SOUND: "Carlito's Way" is presented here in both Dolby Digital and DTS 5.1. The presentation is pretty terrific, with a respectable amount of surround use for music reinforcement (especially in the club scenes) and occasional sound effects. Audio quality is excellent, with well-recorded effects and score, and clear, natural dialogue. The DTS presentation seemed a bit crisper and richer; while not vastly different, the DTS presentation did offer improvements in some areas over the Dolby Digital edition.
EXTRAS: The previous Collector's Edition only offered a couple of supplements. This edition doesn't offer a wealth of extras, either, unfortunately, but what is offered is decent. "Brian De Palma On: Carlito's Way" is a short piece that runs a little over five minutes. In the featurette, De Palma gives a very general overview of his thoughts on a couple of aspects of the film, as well as his take on critics and film today. It's a decent piece, but I was hoping for more insights than just this 5 minute take.
Much better is a 34-minute "making of" documentary that opens with writer David Koepp and novelist Edwin Torres discussing their experiences writing and adapting the novel into a screenplay. De Palma also addresses his feelings on what attracted him to the project and talks about production issues such as casting.

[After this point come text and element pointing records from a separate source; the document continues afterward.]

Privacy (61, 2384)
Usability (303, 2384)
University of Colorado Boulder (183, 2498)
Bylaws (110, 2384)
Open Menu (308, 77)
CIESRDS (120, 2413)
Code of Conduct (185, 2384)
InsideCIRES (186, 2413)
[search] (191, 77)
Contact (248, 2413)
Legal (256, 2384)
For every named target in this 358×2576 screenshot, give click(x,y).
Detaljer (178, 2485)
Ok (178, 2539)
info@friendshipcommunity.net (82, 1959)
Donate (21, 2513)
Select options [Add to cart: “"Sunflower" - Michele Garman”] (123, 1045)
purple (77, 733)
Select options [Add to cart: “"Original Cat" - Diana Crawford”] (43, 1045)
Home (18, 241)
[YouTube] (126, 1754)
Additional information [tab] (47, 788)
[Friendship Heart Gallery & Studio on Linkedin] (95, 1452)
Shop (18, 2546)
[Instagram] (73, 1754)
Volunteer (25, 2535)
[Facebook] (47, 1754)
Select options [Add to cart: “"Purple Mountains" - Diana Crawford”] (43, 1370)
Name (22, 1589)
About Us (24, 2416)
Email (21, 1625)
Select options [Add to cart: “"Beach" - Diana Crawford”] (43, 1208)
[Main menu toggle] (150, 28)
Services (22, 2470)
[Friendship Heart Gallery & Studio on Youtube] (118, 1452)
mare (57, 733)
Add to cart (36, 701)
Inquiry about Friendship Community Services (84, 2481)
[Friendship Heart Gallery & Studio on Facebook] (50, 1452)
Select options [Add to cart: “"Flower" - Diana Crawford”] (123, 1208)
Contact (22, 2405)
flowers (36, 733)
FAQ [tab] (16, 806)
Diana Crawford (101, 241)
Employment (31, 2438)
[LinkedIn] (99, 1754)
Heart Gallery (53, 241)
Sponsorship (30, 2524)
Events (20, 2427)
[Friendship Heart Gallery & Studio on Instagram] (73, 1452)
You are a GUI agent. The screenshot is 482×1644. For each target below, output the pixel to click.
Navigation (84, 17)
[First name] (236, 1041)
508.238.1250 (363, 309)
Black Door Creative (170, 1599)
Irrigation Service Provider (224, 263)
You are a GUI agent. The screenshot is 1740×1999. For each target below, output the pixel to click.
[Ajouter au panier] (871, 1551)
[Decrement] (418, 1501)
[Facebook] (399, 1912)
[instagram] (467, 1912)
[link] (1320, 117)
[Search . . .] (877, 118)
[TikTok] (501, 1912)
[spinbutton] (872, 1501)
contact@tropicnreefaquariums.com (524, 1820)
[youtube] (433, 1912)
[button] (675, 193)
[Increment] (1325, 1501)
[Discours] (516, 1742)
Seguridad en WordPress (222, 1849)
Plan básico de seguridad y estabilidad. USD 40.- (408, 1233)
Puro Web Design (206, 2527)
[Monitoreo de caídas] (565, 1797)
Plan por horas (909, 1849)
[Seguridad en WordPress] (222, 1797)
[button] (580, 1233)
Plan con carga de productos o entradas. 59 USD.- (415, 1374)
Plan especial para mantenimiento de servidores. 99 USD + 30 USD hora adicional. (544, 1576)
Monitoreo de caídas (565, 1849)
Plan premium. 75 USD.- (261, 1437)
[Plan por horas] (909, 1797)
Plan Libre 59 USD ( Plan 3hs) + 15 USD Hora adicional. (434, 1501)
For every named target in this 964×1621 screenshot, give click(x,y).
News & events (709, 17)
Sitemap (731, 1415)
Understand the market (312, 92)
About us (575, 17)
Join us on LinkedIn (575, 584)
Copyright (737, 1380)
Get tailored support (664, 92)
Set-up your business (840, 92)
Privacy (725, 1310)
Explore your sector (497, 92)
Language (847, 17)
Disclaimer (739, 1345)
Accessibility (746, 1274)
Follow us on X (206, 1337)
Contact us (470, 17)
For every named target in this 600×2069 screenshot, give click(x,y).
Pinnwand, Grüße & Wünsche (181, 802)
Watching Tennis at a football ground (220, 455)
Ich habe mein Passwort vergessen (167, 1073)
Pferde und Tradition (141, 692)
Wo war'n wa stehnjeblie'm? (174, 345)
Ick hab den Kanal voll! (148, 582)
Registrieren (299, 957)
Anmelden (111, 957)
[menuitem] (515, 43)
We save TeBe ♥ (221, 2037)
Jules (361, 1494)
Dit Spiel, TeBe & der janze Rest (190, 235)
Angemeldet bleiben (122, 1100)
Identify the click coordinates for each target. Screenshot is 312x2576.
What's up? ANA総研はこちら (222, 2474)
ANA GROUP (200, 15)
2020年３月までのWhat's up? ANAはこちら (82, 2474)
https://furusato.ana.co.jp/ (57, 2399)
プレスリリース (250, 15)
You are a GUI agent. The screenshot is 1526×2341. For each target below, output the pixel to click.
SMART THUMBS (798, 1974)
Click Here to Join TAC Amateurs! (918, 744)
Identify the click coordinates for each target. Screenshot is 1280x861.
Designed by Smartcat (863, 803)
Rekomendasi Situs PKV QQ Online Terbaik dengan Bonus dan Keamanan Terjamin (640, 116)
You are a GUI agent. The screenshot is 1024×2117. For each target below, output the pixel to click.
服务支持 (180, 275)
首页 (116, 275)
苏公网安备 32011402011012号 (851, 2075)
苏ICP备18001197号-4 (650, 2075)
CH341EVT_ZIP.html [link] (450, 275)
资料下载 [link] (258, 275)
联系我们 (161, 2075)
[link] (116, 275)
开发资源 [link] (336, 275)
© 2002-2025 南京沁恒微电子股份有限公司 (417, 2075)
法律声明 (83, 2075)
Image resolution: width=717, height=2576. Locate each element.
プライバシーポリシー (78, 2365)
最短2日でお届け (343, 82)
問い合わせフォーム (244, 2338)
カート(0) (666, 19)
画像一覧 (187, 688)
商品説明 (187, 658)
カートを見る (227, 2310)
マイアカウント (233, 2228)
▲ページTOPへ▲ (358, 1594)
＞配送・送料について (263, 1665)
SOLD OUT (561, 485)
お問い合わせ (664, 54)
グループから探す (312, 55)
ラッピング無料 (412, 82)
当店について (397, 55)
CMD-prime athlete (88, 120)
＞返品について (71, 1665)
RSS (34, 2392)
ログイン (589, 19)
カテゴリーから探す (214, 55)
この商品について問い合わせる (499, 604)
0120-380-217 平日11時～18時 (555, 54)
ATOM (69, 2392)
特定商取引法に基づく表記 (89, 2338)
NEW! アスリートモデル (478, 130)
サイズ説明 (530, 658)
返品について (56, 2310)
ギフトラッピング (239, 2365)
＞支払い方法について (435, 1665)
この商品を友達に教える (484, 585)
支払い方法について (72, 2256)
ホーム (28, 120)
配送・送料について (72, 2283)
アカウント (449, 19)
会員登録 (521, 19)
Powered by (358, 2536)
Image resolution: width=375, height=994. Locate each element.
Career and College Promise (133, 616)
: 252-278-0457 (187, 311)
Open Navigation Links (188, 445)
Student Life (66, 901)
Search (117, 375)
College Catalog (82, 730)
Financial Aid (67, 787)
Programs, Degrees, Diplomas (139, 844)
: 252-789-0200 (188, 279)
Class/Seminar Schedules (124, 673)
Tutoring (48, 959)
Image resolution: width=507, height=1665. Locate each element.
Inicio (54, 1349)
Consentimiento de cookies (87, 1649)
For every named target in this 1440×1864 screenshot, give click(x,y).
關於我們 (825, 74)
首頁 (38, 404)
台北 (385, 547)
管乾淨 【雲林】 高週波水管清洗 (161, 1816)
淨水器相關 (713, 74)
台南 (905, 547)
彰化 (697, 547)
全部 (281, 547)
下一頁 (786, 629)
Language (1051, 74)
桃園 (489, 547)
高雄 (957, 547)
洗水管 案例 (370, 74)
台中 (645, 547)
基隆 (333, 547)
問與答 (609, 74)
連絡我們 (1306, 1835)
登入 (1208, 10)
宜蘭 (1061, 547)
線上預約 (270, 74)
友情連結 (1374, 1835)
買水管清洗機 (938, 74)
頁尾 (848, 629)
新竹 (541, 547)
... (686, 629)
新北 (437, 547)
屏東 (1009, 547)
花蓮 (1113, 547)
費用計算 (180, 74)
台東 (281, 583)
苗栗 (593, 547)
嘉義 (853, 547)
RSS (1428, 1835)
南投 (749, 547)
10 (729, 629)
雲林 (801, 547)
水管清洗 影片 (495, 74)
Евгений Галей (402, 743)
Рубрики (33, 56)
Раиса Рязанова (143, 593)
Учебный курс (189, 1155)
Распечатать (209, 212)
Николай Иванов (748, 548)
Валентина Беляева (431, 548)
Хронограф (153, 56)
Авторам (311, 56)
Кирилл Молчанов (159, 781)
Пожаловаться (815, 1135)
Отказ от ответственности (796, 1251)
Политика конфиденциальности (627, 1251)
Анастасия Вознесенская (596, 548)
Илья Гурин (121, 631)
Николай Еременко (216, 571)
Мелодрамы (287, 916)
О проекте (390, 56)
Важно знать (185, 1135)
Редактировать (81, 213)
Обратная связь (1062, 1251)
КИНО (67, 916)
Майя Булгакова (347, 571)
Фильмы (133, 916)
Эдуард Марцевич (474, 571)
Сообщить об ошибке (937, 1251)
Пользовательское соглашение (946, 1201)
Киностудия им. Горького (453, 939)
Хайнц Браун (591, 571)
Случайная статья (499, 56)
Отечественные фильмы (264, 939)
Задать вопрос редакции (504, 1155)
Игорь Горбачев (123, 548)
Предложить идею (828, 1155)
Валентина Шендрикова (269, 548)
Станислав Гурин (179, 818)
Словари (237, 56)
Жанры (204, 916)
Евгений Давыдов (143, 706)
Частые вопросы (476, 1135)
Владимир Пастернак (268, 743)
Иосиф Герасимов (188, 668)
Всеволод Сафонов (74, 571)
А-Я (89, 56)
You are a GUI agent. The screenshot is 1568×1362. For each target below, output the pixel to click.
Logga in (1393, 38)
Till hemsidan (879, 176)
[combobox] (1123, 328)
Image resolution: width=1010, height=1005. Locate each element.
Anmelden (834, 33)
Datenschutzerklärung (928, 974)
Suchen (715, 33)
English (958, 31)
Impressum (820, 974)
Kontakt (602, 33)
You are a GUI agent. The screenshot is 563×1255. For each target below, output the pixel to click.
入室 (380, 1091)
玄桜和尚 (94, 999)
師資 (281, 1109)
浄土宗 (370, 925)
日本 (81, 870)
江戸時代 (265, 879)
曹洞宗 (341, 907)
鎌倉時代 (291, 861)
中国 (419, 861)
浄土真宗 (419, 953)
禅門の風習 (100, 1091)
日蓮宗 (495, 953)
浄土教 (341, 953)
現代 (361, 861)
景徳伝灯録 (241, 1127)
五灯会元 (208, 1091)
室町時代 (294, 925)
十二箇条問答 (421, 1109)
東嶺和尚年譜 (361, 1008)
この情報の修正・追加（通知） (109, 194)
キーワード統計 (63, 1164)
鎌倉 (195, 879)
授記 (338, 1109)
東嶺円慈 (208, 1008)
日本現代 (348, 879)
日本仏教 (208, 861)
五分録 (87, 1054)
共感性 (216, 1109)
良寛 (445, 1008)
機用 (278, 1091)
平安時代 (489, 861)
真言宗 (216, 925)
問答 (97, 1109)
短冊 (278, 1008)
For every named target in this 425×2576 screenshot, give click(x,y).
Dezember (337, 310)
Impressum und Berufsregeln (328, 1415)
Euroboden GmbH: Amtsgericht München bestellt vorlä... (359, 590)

Also included are a photo/poster gallery, the original production promo featurette, the theatrical trailer and 8 minutes of rather rough looking deleted scenes. These features aren't bad, but they still fall short of what one considers an "Ultimate Edition" - a commentary would have been quite nice, for example.
Final Thoughts: "Carlito's Way" isn't without some flaws, but the picture is otherwise a well-acted, intense drama that holds up well. Universal's Ultimate Edition DVD provides fine video quality and very good audio. The extras section isn't bad, but still comes up less than what the film deserves. Recommended.